And what was yours truly up to? Well. I will tell you. I got assigned one of the ones everyone wants- tonic-clonic seizure, in the deep end, lots of convulsing. I asked the examiner at first if she wanted convulsions- some seizures (at least the ones that happened at the pool where I used to work, and no, I was never on at the time) involve the person just freezing in place, unable to move. Yes, said the examiner. I want you to convulse not only in the water but on the side and on the deck. Fun fun fun! *breaks for other evil laugh* >8-)
I swear, if directors of plays involving injured people coulda seen me out there today, I'd have been cast in a heartbeat. If they didn't think I was on my way to the hospital.
PS- yeah, we all passed. 8-D

Friday, August 12, 2005

It's Almost Recess!

Well, kiddos...
This do be my last blog entry, at least for a couple of weeks as I'm back at home. They may resume on a semi regular basis after that, though at the moment I don't know.
In the meantime I just wanted to thank each and every one of you for listening to my random ramblings and for posting insightfully and cheerily for me to read too.
Hmm...shall we write one more humourous (or humerus, for you biologists) essay for the folksies before we goes, Precious?
Oh, yes, we shall.
On what, Precious?
We doesn't know. Mustn't ask us. Filthy hobbitses.
We aren't hobbitses.
Ohhhhhhhh...
Oops. Multiple personalities kickin' in again. I shall return with something hopefully halfway amusing later. I suspect the packing will all too easily go to my brain.

Thursday, July 14, 2005

'Tis a wonder, by your leave, she will be tamed so.

In the randomness department:

Whenever I'm stuck in traffic, I can't help but wonder, 'Where did the creator of The Jetsons go, and why hasn't he done something about this?'
~ Jimmy Fallon

Hehehe.
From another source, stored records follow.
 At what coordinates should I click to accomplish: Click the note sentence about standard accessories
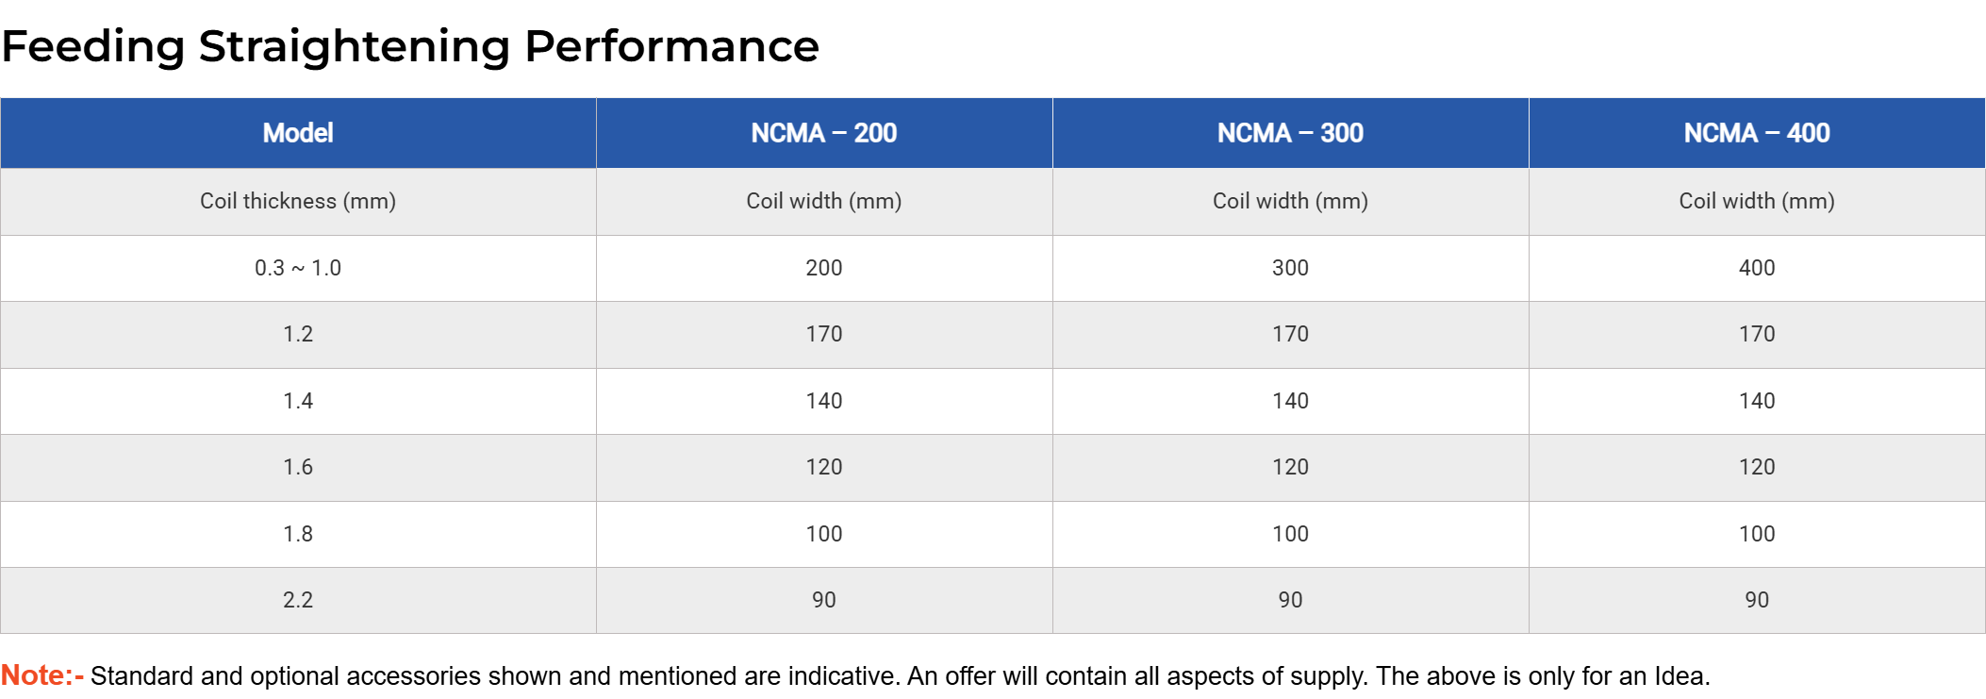pos(900,676)
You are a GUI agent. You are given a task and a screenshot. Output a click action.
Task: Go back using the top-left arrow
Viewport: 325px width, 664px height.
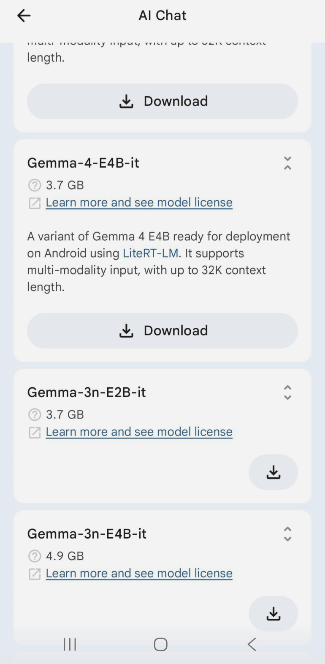click(24, 16)
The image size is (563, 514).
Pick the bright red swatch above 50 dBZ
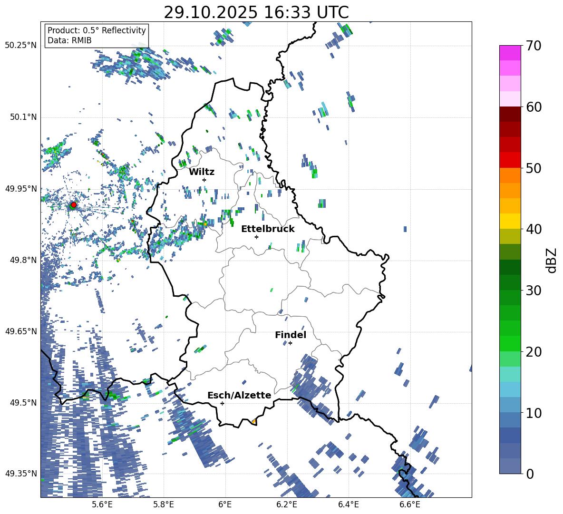pos(510,160)
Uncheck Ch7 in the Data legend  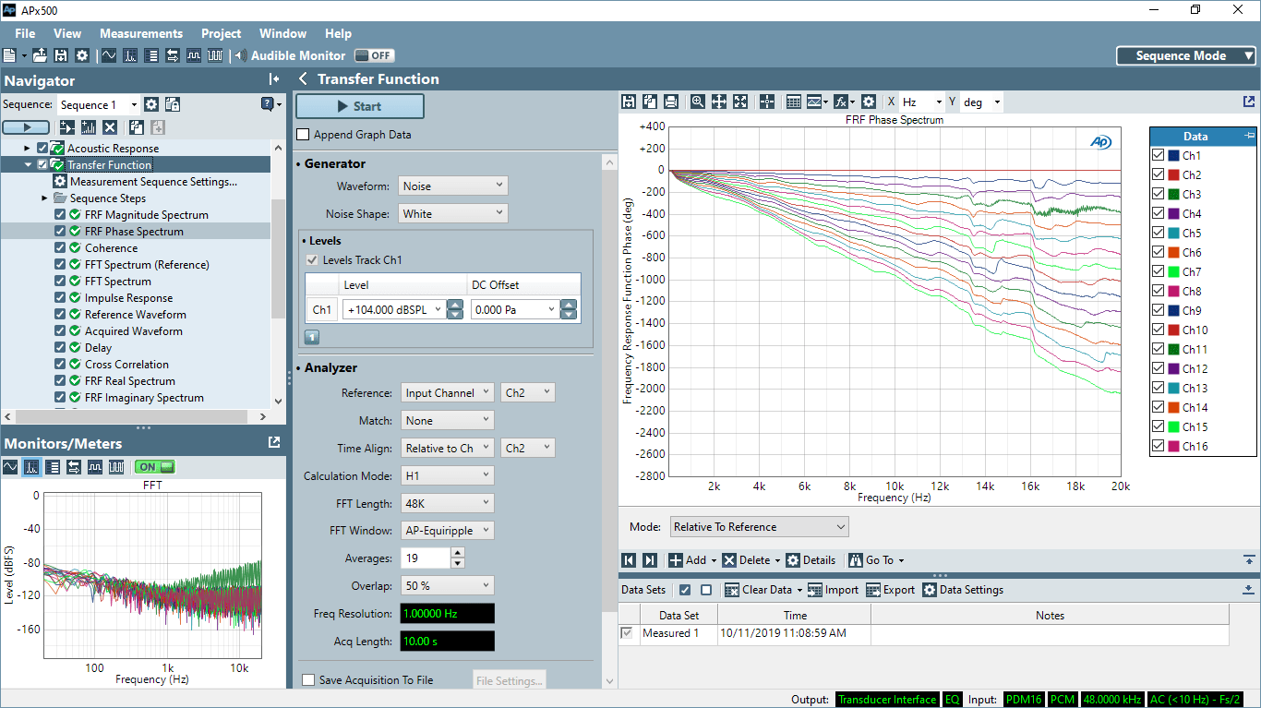tap(1158, 272)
So true.

Well...I promised an entry about our dear Shakespearean nonsense. Apparently it was very good nonsense since we got reviewed in a local arts reviewing paper, and they called it "Shakespeare's funniest play ever in the hands of this extroverted bunch" or something like that.
Had us grinning.
Our wonderful director created such great blocking- physical comedy got a huge proportion of the laughs; picture Lucentio as Cambio giving Baptista a bear hug when the two first meet (that was closing night, the other times he just shook his hand like a madman, but still). Grumio was magnificent and consistently stole the show with his utter craziness.
His conversation with Curtis in Act 4 Scene 1 was brilliant- he begins "crying" quite hard as he describes his journey home, losing it entirely as he declares that he "lost his crupper" and falling upon Curtis' neck and wailing.
After about 10 seconds, he turns to the audience, stage whispers "I'm fine" and then goes back to his loud sobbing on Curtis' shoulders.
Closing night we had Hortensio declare his identity by stating "I am Hortensio Travolta" and causing the chorus to quietly lose our composure. Basically, it was utter mayhem, but very controlled mayhem. We had a lot of fun, I must say; I am dreadfully sorry it's over.
The laughs just built up and up and up with every performance; our final night we had about 105 people in attendance! (That was our biggest crowd.) And they laughed far more than any other crowd, even getting the Shakespearean wit that all the other audiences just didn't pick up on. It was wonderful, it was hilarious, it was...over.
And now I am left here behind, trying to catch up on everything I've procrastinated on. Including writing. Well, there you have it. If you don't know the play I apologise; this entry probably didn't make a lick of sense.
At the end of this week my job ends and then I have a few weeks at home before school starts again. This may mean the end of my blogging for awhile; I can't honestly say. But I do promise that if it is to be the end I will return and post at least once more to let y'all know.
Cheers!

Sunday, July 10, 2005

The Cosmic Conclusion

Having just finished That Hideous Strength, I am overwhelmed.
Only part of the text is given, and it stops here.